- _TASK STATEMENT_
Copy the following lines exactly as they appear.

(Target position records)
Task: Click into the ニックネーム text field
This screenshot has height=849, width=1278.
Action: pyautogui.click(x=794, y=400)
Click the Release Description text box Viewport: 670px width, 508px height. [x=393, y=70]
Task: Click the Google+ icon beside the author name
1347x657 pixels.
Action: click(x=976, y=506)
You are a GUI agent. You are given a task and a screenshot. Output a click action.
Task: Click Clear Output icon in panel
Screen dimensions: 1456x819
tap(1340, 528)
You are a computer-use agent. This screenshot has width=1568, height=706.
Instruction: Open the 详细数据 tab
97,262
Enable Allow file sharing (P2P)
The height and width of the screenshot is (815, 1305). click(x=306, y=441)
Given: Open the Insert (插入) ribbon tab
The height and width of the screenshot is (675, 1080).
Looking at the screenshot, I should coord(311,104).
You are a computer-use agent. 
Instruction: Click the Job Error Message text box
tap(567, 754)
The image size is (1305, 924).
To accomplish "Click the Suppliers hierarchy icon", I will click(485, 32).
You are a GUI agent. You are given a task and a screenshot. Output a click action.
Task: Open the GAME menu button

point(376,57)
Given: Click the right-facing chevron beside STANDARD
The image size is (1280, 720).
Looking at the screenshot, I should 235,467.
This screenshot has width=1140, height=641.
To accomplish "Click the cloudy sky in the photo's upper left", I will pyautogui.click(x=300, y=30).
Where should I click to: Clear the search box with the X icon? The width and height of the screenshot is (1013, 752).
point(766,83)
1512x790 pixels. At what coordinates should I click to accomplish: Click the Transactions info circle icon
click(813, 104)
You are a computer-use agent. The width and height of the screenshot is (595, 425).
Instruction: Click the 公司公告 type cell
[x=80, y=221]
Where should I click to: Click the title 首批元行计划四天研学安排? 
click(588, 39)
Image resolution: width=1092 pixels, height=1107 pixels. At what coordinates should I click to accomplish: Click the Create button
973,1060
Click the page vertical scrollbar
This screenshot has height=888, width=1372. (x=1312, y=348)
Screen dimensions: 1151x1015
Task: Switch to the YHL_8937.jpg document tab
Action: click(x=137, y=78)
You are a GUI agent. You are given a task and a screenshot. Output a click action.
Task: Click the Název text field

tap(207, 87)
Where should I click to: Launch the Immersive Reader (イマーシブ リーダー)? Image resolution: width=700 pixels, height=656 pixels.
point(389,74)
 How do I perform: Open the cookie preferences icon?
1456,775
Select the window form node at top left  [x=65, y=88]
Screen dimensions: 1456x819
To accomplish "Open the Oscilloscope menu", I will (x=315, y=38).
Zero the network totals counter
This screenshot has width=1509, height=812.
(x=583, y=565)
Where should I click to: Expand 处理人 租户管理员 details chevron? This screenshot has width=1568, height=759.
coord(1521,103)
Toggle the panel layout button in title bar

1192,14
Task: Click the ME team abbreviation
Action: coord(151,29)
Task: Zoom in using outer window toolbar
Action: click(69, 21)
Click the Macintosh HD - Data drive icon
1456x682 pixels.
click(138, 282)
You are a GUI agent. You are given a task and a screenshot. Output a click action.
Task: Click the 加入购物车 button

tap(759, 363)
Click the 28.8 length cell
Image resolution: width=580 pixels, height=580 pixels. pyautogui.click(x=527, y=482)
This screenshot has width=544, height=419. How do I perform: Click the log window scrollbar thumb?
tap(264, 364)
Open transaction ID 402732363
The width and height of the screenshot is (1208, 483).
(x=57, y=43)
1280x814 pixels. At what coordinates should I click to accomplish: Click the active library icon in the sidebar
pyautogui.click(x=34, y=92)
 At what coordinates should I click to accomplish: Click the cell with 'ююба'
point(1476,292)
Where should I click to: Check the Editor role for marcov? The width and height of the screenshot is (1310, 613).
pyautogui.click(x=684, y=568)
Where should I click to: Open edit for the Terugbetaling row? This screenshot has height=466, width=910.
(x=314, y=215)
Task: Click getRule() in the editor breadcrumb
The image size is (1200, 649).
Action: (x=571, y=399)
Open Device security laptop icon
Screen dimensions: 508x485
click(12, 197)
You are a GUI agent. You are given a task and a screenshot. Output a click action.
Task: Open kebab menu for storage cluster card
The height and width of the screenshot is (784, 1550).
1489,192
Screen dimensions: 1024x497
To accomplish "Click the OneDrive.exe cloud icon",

- _EXERCISE RESULT_
Task: Click into the ニックネーム text field
This screenshot has height=849, width=1278.
Action: pyautogui.click(x=794, y=400)
Click the Release Description text box Viewport: 670px width, 508px height. [x=393, y=70]
Task: Click the Google+ icon beside the author name
1347x657 pixels.
Action: click(x=976, y=506)
You are a GUI agent. You are given a task and a screenshot. Output a click action.
Task: Click Clear Output icon in panel
Screen dimensions: 1456x819
tap(1340, 528)
You are a computer-use agent. This screenshot has width=1568, height=706.
Instruction: Open the 详细数据 tab
97,262
Enable Allow file sharing (P2P)
The height and width of the screenshot is (815, 1305). click(x=306, y=441)
Given: Open the Insert (插入) ribbon tab
The height and width of the screenshot is (675, 1080).
Looking at the screenshot, I should coord(311,104).
You are a computer-use agent. 
Instruction: Click the Job Error Message text box
tap(567, 754)
The image size is (1305, 924).
To accomplish "Click the Suppliers hierarchy icon", I will click(485, 32).
You are a GUI agent. You are given a task and a screenshot. Output a click action.
Task: Open the GAME menu button

point(376,57)
Given: Click the right-facing chevron beside STANDARD
The image size is (1280, 720).
Looking at the screenshot, I should 235,467.
This screenshot has width=1140, height=641.
To accomplish "Click the cloudy sky in the photo's upper left", I will pyautogui.click(x=300, y=30).
Where should I click to: Clear the search box with the X icon? The width and height of the screenshot is (1013, 752).
point(766,83)
1512x790 pixels. At what coordinates should I click to accomplish: Click the Transactions info circle icon
click(813, 104)
You are a computer-use agent. The width and height of the screenshot is (595, 425).
Instruction: Click the 公司公告 type cell
[x=80, y=221]
Where should I click to: Click the title 首批元行计划四天研学安排? 
click(588, 39)
Image resolution: width=1092 pixels, height=1107 pixels. At what coordinates should I click to accomplish: Click the Create button
973,1060
Click the page vertical scrollbar
This screenshot has height=888, width=1372. (x=1312, y=348)
Screen dimensions: 1151x1015
Task: Switch to the YHL_8937.jpg document tab
Action: click(x=137, y=78)
You are a GUI agent. You are given a task and a screenshot. Output a click action.
Task: Click the Název text field

tap(207, 87)
Where should I click to: Launch the Immersive Reader (イマーシブ リーダー)? Image resolution: width=700 pixels, height=656 pixels.
point(389,74)
 How do I perform: Open the cookie preferences icon?
1456,775
Select the window form node at top left  [x=65, y=88]
Screen dimensions: 1456x819
To accomplish "Open the Oscilloscope menu", I will (x=315, y=38).
Zero the network totals counter
This screenshot has width=1509, height=812.
(x=583, y=565)
Where should I click to: Expand 处理人 租户管理员 details chevron? This screenshot has width=1568, height=759.
coord(1521,103)
Toggle the panel layout button in title bar

1192,14
Task: Click the ME team abbreviation
Action: coord(151,29)
Task: Zoom in using outer window toolbar
Action: click(69, 21)
Click the Macintosh HD - Data drive icon
1456x682 pixels.
click(138, 282)
You are a GUI agent. You are given a task and a screenshot. Output a click action.
Task: Click the 加入购物车 button

tap(759, 363)
Click the 28.8 length cell
Image resolution: width=580 pixels, height=580 pixels. pyautogui.click(x=527, y=482)
This screenshot has width=544, height=419. How do I perform: Click the log window scrollbar thumb?
tap(264, 364)
Open transaction ID 402732363
The width and height of the screenshot is (1208, 483).
(x=57, y=43)
1280x814 pixels. At what coordinates should I click to accomplish: Click the active library icon in the sidebar
pyautogui.click(x=34, y=92)
 At what coordinates should I click to accomplish: Click the cell with 'ююба'
point(1476,292)
Where should I click to: Check the Editor role for marcov? The width and height of the screenshot is (1310, 613).
pyautogui.click(x=684, y=568)
Where should I click to: Open edit for the Terugbetaling row? This screenshot has height=466, width=910.
(x=314, y=215)
Task: Click getRule() in the editor breadcrumb
The image size is (1200, 649).
Action: (x=571, y=399)
Open Device security laptop icon
Screen dimensions: 508x485
click(12, 197)
You are a GUI agent. You are given a task and a screenshot. Output a click action.
Task: Open kebab menu for storage cluster card
The height and width of the screenshot is (784, 1550).
1489,192
Screen dimensions: 1024x497
To accomplish "Click the OneDrive.exe cloud icon",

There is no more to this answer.